In the rest of this post I offer a few possible suggestions for data integration at scale.

Human involvement: First, the traditional methodology will scale to 10's of sites; it has no possibility of scaling to 100's or 1,000's. To scale, the traditional methodology has to be replaced by machine learning and statistics to "pick the low hanging fruit" automatically. A human should be involved, only when automatic algorithms fail. See my paper in CIDR '13 (http://www.cidrdb.org/cidr2013/Papers/CIDR13_Paper28.pdf) for one possible approach along these lines.

Transformations: Second, having a programmer write transformations has no chance of scaling. Instead, the simpler ones should be guessed automatically and more complex ones should use a WHYSWIG interface oriented toward non-programmers. A good start in this direction is the Data Wrangler software from Stanford (vis.stanford.edu/wrangler). Only the most complex ones should require a programmer. Although most proprietary ETL frameworks come with a library of transformations, a public catalog of them, not tied to software licenses, would be a very valuable service. I suspect that transformations are often written many times from scratch, because a programmer cannot find previously written versions.

Entity consolidation: In its simplest instantiation, this means de-duping of data. However, in most cases data sources will have different information about entities and a consolidation phase is required.Consolidation can be domain specific (for example English names or company names) or general purpose (just look for clusters of records in attribute space). All low hanging fruit should be picked by automatic algorithms, with human involvement only in the tricky cases.

Cleaning: Presumably a lot of mileage can be obtained by using WYSIWYG cleaning tools such as DbWipes (www.mit.edu/~eugenewu/files/papers/dbwipes-vldb2012.pdf/).  I expect there are many more good ideas with a substantial visualization component.

Moreover, when the same entity (say a Red Lobster restaurant) comes from multiple sources, then some cleaning can be done automatically during entity consolidation. If automatic algorithms determine that the same entity is listed at different addresses or with different phone numbers, then data correction can be performed automatically.

Since any automatic system will inevitably have errors, one should create business processes to deal with incorrect data. Hence, 100% accuracy is an illusion, and enterprises need mechanisms to deal with errors. For example, one large web retailer admits there will always be processing errors, and has a system to deal with the resulting human complaints that are likely to arise.

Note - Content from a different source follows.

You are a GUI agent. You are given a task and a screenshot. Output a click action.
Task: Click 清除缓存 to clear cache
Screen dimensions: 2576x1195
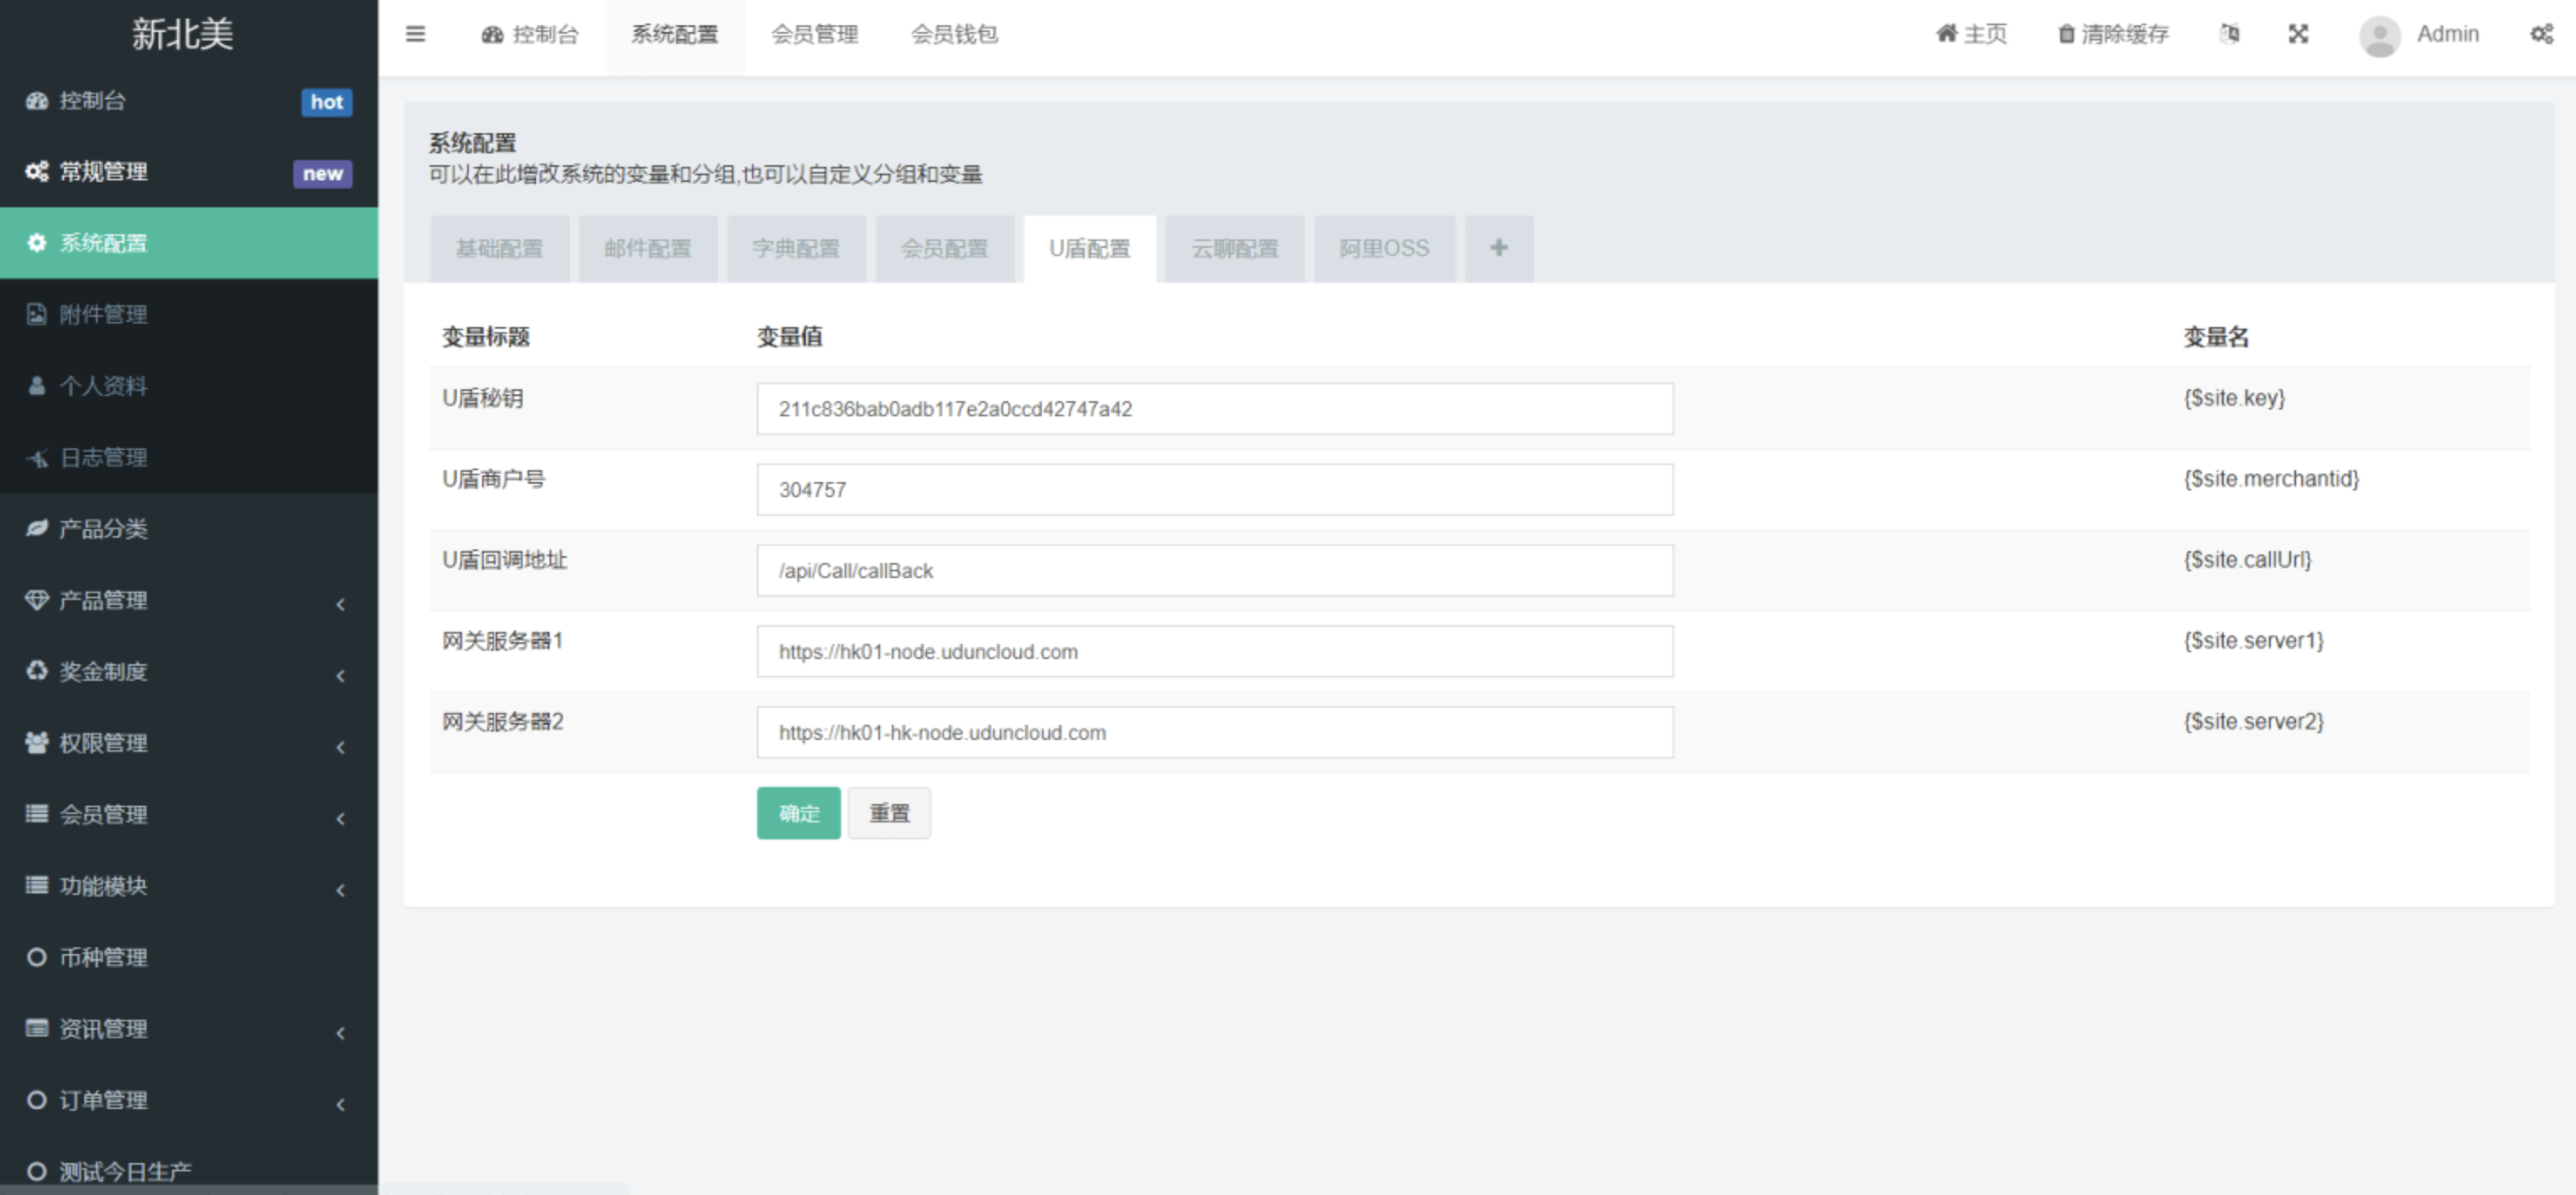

Wrappers: One of the thorniest problems is to extract data from a legacy system (say SAP or PeopleSoft) and cast it into a format readable by a data integration system. The legacy ETL vendors have spent large amounts of time creating these wrappers for popular systems. But how do we create them for the rest of the data sources? Equally daunting is the web. Although there is some information in HTML tables that is easily read, most of the interesting data is buried in text, pull down menus, or behind clickable buttons (the so called deep web). How to build cost-effective extractors in these situations is problematic and in need of a good idea.